__Your objective__: Begin at the top of the following data. Copy each line exactly until you have copied the line containing "Click the 50k".

>>>>

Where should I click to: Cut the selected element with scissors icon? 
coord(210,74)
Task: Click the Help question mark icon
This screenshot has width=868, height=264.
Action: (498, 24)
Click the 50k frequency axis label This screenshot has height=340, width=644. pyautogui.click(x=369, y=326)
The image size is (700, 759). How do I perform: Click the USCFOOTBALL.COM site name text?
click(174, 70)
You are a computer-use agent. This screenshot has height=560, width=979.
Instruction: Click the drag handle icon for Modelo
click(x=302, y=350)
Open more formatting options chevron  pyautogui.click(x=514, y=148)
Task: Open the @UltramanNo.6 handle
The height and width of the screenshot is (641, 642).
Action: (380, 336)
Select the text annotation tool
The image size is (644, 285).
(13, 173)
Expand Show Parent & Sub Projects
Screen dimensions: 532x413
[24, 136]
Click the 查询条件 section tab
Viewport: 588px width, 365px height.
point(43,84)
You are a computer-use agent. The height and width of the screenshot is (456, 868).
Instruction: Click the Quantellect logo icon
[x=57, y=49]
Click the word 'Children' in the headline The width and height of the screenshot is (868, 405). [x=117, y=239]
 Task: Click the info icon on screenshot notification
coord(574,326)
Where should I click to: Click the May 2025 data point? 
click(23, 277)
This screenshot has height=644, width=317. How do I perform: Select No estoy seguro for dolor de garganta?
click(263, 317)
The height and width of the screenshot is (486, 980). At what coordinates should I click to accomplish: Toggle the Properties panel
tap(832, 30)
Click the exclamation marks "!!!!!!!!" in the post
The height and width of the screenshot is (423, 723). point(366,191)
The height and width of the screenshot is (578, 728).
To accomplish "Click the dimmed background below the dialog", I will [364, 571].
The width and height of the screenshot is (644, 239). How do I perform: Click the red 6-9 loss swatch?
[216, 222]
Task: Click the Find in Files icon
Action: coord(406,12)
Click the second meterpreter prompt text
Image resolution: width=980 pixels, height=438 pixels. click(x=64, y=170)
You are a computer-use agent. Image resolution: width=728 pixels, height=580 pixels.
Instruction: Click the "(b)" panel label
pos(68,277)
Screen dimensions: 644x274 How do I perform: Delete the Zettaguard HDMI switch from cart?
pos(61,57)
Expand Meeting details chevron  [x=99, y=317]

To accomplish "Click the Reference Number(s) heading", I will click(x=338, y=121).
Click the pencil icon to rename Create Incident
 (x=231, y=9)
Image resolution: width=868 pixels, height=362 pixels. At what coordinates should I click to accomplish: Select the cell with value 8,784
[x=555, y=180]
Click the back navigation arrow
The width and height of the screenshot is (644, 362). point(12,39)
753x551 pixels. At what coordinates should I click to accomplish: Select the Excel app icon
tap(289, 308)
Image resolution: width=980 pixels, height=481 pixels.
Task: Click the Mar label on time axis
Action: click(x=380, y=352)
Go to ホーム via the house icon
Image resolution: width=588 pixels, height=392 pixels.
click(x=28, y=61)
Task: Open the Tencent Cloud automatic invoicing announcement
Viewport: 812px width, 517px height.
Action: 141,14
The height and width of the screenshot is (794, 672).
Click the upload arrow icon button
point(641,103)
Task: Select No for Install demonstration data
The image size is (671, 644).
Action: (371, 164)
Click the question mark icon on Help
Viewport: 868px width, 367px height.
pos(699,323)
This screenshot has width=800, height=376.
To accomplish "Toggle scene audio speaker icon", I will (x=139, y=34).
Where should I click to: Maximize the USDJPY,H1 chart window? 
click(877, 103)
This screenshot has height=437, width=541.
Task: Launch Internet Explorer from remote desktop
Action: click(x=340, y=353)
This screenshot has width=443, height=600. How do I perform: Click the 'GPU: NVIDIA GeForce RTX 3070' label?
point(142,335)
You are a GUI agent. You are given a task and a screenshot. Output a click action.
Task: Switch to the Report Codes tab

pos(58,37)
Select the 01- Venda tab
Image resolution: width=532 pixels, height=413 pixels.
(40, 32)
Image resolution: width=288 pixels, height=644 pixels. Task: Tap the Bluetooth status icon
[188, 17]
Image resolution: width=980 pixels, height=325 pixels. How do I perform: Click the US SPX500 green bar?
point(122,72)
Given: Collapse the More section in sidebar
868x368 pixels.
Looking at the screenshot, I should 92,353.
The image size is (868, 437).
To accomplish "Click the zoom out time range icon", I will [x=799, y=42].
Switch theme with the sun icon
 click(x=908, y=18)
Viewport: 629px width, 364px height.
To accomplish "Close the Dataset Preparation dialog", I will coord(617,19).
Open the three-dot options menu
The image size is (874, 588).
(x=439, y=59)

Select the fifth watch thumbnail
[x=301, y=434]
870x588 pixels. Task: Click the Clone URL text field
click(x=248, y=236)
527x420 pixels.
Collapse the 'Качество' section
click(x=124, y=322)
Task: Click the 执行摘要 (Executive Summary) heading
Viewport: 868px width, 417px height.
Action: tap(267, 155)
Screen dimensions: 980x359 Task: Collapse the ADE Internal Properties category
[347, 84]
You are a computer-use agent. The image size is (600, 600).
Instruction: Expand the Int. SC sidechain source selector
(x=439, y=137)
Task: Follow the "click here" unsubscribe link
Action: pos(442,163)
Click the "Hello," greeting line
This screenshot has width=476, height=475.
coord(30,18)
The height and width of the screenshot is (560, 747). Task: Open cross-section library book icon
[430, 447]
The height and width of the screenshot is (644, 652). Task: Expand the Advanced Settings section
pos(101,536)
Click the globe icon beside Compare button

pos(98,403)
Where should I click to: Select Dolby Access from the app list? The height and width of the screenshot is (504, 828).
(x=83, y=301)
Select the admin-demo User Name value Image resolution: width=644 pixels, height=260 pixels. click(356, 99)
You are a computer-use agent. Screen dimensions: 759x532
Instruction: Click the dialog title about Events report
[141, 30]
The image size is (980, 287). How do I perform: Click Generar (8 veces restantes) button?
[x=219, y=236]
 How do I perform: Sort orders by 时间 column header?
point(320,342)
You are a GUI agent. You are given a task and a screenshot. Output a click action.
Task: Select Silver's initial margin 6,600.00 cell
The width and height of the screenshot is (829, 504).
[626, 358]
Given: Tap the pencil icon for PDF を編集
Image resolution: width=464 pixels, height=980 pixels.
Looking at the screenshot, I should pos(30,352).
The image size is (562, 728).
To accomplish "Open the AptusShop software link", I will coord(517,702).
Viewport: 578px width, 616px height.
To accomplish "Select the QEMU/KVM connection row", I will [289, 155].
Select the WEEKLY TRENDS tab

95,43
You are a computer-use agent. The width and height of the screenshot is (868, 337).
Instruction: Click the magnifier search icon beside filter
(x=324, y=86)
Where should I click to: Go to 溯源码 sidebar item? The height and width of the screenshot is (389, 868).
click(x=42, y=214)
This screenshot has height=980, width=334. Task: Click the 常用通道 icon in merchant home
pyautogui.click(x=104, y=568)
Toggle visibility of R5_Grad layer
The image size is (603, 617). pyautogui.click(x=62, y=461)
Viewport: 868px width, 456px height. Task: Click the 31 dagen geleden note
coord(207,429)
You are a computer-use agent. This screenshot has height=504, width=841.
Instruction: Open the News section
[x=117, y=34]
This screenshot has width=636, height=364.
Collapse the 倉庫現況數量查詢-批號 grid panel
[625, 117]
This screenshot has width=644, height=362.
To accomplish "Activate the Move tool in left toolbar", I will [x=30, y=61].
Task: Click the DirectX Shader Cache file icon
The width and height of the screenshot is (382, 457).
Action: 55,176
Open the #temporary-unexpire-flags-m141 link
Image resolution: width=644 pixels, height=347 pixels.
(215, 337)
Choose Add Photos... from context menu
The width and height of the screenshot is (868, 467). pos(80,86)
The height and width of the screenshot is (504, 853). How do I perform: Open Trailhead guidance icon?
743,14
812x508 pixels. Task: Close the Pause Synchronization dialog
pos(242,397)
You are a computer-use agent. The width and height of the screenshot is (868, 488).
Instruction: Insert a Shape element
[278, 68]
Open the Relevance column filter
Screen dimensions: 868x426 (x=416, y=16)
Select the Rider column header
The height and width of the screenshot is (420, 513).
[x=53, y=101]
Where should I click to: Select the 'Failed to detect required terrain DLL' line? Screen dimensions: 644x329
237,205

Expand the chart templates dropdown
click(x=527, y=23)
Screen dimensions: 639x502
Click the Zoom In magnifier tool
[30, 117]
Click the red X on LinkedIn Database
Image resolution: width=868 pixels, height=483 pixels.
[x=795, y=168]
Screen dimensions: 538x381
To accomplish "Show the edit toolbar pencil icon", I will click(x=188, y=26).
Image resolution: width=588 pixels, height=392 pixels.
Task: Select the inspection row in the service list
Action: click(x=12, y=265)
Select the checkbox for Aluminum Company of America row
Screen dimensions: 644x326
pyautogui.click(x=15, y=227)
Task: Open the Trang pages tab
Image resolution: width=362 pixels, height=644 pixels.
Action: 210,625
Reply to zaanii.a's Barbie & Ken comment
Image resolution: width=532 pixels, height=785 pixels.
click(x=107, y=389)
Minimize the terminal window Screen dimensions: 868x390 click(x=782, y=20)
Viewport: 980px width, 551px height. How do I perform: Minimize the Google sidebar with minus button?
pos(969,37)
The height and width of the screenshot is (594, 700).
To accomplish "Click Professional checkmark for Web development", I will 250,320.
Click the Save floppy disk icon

<<<<

__Answer section__:
Where should I click to: Cut the selected element with scissors icon? 
coord(210,74)
Task: Click the Help question mark icon
This screenshot has width=868, height=264.
Action: (498, 24)
Click the 50k frequency axis label This screenshot has height=340, width=644. pyautogui.click(x=369, y=326)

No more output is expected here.